What do people do when confronted with scientific evidence that challenges their pre-existing view? Often they will try to ignore it, intimidate it, buy it off, sue it for libel, or reason it away.
The classic paper on the last of those strategies is from Lord in 1979: the researchers took two groups of people, one in favour of the death penalty, the other against it, and then presented each with a piece of scientific evidence that supported their pre-existing view, and a piece that challenged it. Murder rates went up, or down, for example, after the abolition of capital punishment in a state, or were higher or lower than in neighbouring states with or without capital punishment. The results were as you might imagine: each group found extensive methodological holes in the evidence they disagreed with, but ignored the very same holes in the evidence that reinforced their views.

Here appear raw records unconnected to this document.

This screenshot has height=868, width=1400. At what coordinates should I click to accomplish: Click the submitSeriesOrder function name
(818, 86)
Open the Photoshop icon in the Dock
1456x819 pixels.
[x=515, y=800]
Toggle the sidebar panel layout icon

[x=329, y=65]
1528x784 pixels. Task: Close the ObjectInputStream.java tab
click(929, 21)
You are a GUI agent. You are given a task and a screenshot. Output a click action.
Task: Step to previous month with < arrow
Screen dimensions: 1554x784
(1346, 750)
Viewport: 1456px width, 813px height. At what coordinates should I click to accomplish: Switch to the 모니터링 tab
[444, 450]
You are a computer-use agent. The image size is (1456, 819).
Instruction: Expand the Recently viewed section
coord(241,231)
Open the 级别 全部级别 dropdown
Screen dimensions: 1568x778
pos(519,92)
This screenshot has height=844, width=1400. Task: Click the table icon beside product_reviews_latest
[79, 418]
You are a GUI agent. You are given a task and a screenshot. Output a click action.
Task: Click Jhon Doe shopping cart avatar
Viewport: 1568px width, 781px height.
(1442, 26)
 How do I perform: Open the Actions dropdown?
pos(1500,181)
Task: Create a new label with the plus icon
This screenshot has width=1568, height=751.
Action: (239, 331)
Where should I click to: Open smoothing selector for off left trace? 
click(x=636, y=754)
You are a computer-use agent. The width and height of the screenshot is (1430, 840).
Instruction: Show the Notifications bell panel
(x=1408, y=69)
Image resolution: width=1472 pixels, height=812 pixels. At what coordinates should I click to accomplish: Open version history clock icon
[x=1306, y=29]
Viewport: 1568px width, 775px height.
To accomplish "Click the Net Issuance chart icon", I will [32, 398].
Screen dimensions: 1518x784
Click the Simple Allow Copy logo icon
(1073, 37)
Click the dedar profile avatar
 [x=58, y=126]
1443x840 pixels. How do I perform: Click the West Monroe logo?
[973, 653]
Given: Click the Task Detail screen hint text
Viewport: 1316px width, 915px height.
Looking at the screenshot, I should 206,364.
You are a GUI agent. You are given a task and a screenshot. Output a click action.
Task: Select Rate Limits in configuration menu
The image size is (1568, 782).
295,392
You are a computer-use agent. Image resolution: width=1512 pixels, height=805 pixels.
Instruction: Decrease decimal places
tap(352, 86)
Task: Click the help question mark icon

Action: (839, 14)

Some people go even further than this, when presented with unwelcome data, and decide that science itself is broken. Politicians will cheerfully explain that the scientific method simply cannot be used to determine the outcomes of a drugs policy. Alternative therapists will explain that their pill is special, among all pills, and you simply cannot find out if it works by using a trial.
How deep do these views go, and how far do they generalise? In a study now published in the Journal of Applied Social Psychology, Professor Geoffrey Munro took around a hundred students and told them they were participating in research about ‘judging the quality of scientific information’. First, their views on whether homosexuality might be associated with mental illness were assessed, and then they were divided into two groups.
The first group were given five research studies that confirmed their pre-existing view. Students who thought homosexuality was associated with mental illness, for example, were given papers explaining that there were proportionally more gay people than members of the general population in psychological treatment centres. The second group were given research that contradicted their pre-existing view. (After the study was finished, we should be clear, they were told that all these research papers were fake, and given the opportunity to read real research on the topic if they wanted to.)
Then they were asked about the research they had read, and asked to rate their agreement with the following statement: ‘The question addressed in the studies summarized … is one that cannot be answered using scientific methods.’
As you would expect, the people whose pre-existing views had been challenged were more likely to say that science simply cannot be used to measure whether homosexuality is associated with mental illness.
But then, moving on, the researchers asked a further set of questions, about whether science could be usefully deployed to understand all kinds of stuff, all entirely unrelated to stereotypes about homosexuality: ‘the existence of clairvoyance’, ‘the effectiveness of spanking as a disciplinary technique for children’, ‘the effect of viewing television violence on violent behavior’, ‘the accuracy of astrology in predicting personality traits’, and ‘the mental and physical health effects of herbal medications’.
The students’ views on each issue were added together to produce one bumper score on the extent to which they thought science could be informative on all of these questions, and the results were truly frightening. People whose pre-existing stereotypes about homosexuality had been challenged by the scientific evidence presented to them were more inclined to believe that science had nothing to offer – on any question, not just on homosexuality – when compared with people whose views on homosexuality had been reinforced.
When presented with unwelcome scientific evidence, it seems – in a desperate bid to retain some consistency in their world view – many people would rather conclude that science in general is broken.